We were visiting some friends of ours, Don McPhereson and his wife Jean. Don was playing a Matt Monro cd and I remarked that I didn’t know another person who even knew who Matt Monro was. That led to a discussion of other singers and our likes and dislikes, John Gary and Vic Damone and Frank Sinatra among them. He and I seem to have very similar tastes. But then Jean asked me how I liked Elvis and I told her I thought the day the music died was the first day he stepped on stage. I don’t think she cared much for my remark.
A few years ago on the news we saw a 92-year-old lady who had walked across the country from California to D.C. to show her displeasure with what was going on in the Oval Office. She was interviewed about how she had withstood the rigors of her walk and she said, “The days go by and the miles go by, and before you know it you’re there.” Wow! There’s a statement that applies to just about everything.
A show from the past that I really enjoyed was Ed. For those of you who don't remember it, Ed was a lawyer whose practice was in a bowling alley he owned, and he had an on-again off-again romance going with a local school teacher. I remember the last episode and the feeling it left me with. It was the perfect story of love lost, love pursued, love gained, and it ended with that curious wedding and the final words from Ed about how desire and achievement sometime come together in a serendipitous union. And he was lucky enough to have such happen to him. I cried like a baby.

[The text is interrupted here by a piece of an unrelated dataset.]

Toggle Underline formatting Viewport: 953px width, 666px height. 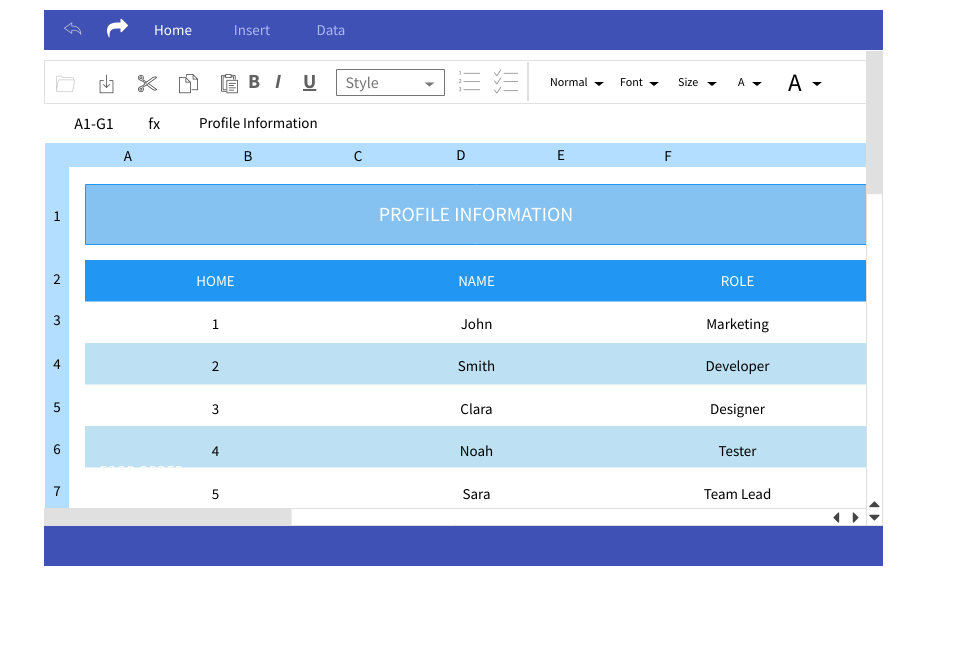coord(309,82)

In perusing one of my journals from 1993, I found this about the rain we used to be subjected to in western New York. In nearly every summer entry from that year I mention either the rain falling or the threat of rain to come. On the last day of April, 1993, I had this to say about the weather: “I think I’ll be glad to get done with April. According to T. S. Eliot, ‘April is the cruelest month.’ I agree, although in western New York we get a whole lot of cruel months, months that just break your heart because you assume they’ll be nicer than they really are, just like a woman that promises with the eyes and then doesn’t come through, sort of a climatic prick-tease.”
I think often about the relativity of time. I found this that sort of reinforces what I feel about time, the old thief, from Crying Heart Tattoo by David Martin: “When I was twenty, I thought forty was old, was when you sort of start to uncrank and settle down and go to church and wait to die. Whatever age you are, I have observed, someone twice your age seems old. When you’re four, eight seems incredibly old and worldly. When you’re ten, twenty represents that exotic state of adulthood. And when you’re twenty, forty seems old—just as when you’re forty, eighty seems old. I suppose the opposite is true, too, someone half you age seems incredibly young; I know that, now, twenty-five-year-olds strike me as being childlike. I’ll tell you something else I have observed: The older women I slept with when I was in my thirties (although, come to think of it, our liaisons were marked by a distinct lack of sleep) now are collecting Social Security. The only observation I can make that’s ghastlier than that one is this one: By the time the younger women I now sleep with (and we do a lot of that) are old enough to hold a civilized conversation, I’ll be collecting Social Security.”